▶ **EXTRACT TO READ**
+-------+
Merryday said cruises would be effectively blocked from operating if the CDC order were to continue, and such a course of action would harm Florida. The judge granted a preliminary injunction that prevents the CDC from enforcing the order, pending further legal action on a broader Florida lawsuit.
“Florida’s motion for preliminary injunction is GRANTED, and CDC is PRELIMINARILY ENJOINED from enforcing against a cruise ship arriving in, within, or departing from a port in Florida the conditional sailing order and the later measures (technical guidelines, manuals and the like)," Merryday wrote in the court order.
In addition to what the judge described as irreparable damage to Florida, Merryday also cited as reasons for his decision the comparative injury, the immediate material threat to the state’s public interest and the probability of success in future courts based on the merits of Florida’s legal arguments against the CDC order.
+-------+
▶ **INFORMATION**
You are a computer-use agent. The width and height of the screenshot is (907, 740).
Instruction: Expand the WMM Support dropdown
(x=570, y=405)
+-------+
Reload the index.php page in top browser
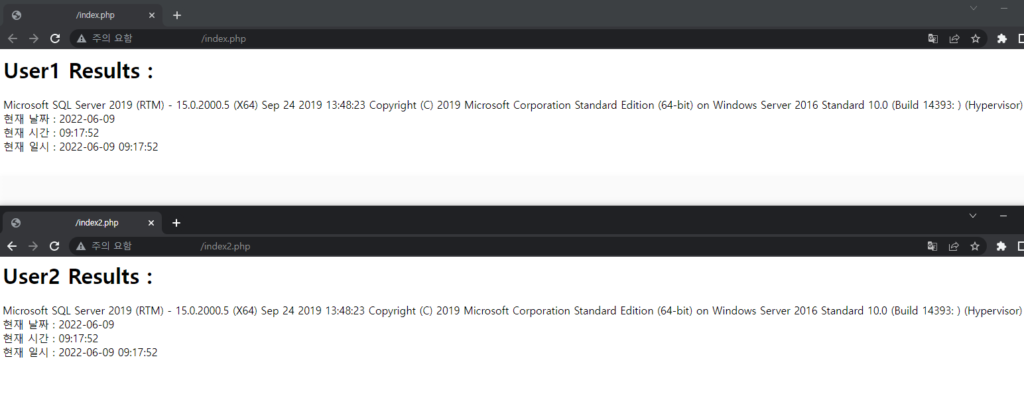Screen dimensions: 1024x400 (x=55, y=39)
+-------+
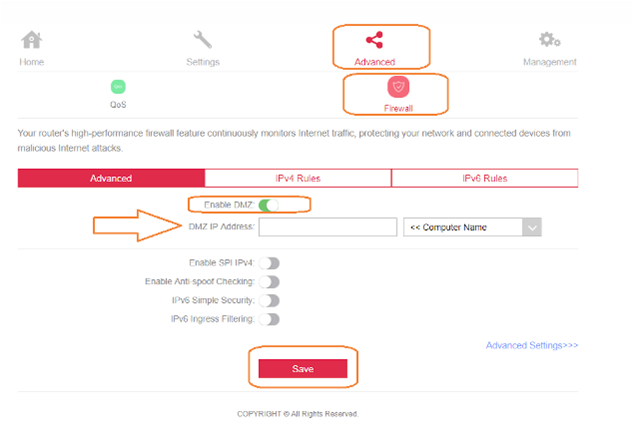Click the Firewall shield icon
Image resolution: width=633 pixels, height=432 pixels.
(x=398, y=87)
+-------+
▶ **QUESTIONS TO ANSWER**
[1] Can you condense the paragraph beginning "In addition to what the judge described" from the CDC cruise ruling text above into a short list of the reasons Merryday cited?
[2] How would you put this sentence from the CDC cruise ruling text into Spanish: "The judge granted a preliminary injunction that prevents the CDC from enforcing the order, pending further legal action on a broader Florida lawsuit."?

▶ **YOUR WRITTEN ANSWERS**
[1]
- Irreparable damage to Florida
- The comparative injury
- The immediate material threat to the state's public interest
- The probability of success in future courts, based on the merits of Florida's legal arguments against the CDC order

[2] El juez concedió una medida cautelar preliminar que impide que los CDC hagan cumplir la orden, a la espera de nuevas acciones legales en una demanda más amplia de Florida.